Problem to solve
Repeat exactly the lines from the start of the material below up to and including the "The height and width of the screenshot is (531, 979)." line.

Task inputs
◆ ◆ ◆ ◆

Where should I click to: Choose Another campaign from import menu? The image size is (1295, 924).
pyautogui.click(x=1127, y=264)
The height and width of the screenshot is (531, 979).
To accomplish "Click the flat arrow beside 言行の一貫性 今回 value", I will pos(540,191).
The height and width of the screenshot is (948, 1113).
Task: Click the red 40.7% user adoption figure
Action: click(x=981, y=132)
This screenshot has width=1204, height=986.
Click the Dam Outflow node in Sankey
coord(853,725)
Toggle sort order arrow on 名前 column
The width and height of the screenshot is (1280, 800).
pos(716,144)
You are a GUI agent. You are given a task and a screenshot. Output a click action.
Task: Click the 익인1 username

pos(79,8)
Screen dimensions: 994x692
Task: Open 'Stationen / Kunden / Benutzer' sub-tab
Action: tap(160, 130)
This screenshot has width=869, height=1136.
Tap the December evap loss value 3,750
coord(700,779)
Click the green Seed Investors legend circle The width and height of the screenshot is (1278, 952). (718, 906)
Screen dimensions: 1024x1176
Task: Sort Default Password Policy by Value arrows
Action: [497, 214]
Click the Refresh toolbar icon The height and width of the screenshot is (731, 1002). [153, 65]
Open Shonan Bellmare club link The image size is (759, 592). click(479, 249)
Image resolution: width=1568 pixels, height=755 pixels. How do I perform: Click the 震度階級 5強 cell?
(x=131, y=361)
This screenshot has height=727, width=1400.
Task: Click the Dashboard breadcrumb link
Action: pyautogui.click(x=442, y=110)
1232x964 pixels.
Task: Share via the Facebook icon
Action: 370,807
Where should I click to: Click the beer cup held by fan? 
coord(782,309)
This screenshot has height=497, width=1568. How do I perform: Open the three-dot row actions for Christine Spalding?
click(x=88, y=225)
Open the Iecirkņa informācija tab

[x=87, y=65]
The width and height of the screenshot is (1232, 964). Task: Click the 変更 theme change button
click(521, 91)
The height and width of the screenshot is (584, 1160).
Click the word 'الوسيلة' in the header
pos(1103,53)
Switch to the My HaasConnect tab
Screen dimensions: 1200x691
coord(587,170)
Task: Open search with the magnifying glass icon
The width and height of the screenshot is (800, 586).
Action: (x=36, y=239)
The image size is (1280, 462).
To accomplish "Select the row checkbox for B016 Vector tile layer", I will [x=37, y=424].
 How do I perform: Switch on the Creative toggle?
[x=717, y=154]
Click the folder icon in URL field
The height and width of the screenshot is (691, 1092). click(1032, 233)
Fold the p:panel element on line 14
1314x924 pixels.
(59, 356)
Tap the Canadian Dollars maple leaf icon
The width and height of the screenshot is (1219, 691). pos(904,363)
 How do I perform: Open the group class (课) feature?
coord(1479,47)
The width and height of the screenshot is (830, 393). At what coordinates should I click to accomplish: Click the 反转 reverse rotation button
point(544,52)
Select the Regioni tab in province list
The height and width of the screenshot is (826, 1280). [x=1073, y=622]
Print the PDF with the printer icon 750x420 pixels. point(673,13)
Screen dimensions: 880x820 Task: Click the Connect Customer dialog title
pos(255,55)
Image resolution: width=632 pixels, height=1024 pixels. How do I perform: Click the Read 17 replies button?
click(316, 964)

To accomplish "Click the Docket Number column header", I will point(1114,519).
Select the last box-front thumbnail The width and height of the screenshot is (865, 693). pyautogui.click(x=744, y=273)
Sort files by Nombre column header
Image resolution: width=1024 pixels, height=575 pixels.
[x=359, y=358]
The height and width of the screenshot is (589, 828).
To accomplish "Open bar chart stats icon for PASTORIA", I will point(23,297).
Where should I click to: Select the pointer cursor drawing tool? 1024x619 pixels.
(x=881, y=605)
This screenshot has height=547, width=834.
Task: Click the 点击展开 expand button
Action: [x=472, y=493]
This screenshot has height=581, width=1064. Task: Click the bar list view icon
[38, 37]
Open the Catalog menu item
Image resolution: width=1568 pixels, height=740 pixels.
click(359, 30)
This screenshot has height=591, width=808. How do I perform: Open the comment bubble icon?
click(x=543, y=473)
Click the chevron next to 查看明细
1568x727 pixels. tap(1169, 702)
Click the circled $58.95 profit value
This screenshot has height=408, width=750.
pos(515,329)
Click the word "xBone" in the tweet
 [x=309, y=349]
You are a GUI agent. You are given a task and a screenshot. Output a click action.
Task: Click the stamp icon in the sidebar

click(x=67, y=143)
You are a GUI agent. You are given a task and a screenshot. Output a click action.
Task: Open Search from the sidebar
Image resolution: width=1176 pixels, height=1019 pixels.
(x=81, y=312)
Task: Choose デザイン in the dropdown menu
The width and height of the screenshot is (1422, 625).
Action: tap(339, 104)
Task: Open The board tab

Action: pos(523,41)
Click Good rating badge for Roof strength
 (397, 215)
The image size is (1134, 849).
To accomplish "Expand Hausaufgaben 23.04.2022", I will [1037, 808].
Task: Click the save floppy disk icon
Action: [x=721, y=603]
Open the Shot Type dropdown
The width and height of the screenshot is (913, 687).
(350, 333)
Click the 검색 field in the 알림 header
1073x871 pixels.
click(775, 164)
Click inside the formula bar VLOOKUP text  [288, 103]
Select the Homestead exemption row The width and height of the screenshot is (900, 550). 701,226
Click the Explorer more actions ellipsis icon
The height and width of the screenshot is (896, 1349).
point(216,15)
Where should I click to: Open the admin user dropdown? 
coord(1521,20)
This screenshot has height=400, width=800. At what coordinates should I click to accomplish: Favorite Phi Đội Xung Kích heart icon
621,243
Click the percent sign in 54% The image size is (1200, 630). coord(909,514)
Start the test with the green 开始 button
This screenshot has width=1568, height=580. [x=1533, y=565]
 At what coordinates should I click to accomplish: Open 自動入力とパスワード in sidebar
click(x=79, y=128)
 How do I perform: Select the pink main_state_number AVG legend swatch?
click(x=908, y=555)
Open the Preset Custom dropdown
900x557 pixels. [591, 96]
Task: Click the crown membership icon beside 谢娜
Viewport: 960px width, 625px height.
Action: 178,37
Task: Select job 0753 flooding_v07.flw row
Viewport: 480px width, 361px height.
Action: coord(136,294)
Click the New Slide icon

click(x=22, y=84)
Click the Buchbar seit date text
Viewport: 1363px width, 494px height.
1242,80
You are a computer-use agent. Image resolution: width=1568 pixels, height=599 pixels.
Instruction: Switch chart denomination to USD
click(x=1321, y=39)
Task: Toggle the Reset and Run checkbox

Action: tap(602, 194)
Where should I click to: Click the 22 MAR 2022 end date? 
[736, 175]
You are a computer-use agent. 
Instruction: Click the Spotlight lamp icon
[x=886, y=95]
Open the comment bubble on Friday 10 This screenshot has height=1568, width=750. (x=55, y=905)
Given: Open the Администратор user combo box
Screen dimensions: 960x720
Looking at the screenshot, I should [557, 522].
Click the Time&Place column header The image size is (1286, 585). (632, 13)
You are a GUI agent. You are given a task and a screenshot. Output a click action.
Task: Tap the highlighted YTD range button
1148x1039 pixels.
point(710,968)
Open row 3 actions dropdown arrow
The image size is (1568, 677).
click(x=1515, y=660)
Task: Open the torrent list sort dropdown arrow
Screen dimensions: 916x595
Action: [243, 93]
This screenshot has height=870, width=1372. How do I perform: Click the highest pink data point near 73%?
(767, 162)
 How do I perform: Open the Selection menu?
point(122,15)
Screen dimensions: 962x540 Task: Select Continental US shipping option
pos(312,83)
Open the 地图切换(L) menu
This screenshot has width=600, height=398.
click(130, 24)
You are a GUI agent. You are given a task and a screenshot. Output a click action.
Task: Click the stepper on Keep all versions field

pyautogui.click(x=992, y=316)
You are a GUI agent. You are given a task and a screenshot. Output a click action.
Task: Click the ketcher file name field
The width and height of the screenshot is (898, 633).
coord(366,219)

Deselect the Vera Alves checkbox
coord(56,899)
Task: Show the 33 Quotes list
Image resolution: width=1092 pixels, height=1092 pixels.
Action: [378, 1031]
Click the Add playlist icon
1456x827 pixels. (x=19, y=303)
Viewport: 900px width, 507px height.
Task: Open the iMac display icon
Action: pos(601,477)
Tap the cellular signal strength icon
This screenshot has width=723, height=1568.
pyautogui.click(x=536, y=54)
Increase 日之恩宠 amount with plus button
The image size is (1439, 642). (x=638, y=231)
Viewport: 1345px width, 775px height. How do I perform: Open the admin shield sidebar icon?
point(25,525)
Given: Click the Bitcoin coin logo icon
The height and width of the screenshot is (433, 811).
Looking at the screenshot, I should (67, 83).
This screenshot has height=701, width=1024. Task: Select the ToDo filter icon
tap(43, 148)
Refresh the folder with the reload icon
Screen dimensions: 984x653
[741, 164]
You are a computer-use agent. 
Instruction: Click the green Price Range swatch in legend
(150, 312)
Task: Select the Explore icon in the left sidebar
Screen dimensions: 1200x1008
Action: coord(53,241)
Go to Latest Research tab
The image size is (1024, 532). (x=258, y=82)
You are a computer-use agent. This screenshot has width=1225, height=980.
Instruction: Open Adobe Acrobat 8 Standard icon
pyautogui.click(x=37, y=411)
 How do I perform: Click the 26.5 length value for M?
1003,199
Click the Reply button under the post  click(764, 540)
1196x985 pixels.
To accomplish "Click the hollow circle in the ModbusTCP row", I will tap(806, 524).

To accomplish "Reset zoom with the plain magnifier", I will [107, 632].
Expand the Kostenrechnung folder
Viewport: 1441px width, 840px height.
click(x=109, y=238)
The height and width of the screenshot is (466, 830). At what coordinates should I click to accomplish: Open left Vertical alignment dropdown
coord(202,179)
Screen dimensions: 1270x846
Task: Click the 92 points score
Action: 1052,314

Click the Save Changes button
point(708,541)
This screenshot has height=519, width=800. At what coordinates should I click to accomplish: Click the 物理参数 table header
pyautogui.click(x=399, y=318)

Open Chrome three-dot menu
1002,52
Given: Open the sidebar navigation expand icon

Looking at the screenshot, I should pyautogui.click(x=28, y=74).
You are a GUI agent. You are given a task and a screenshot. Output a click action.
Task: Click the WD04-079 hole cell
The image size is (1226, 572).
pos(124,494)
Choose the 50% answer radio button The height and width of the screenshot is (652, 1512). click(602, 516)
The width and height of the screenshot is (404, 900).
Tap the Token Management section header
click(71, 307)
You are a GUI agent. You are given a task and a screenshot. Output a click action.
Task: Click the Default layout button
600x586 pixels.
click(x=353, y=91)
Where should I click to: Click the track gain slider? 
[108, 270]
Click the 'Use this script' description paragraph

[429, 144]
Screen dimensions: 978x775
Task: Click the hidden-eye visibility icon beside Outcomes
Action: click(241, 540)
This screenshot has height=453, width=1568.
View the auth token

◆ ◆ ◆ ◆

Solved problem
Where should I click to: Choose Another campaign from import menu? The image size is (1295, 924).
pyautogui.click(x=1127, y=264)
The height and width of the screenshot is (531, 979).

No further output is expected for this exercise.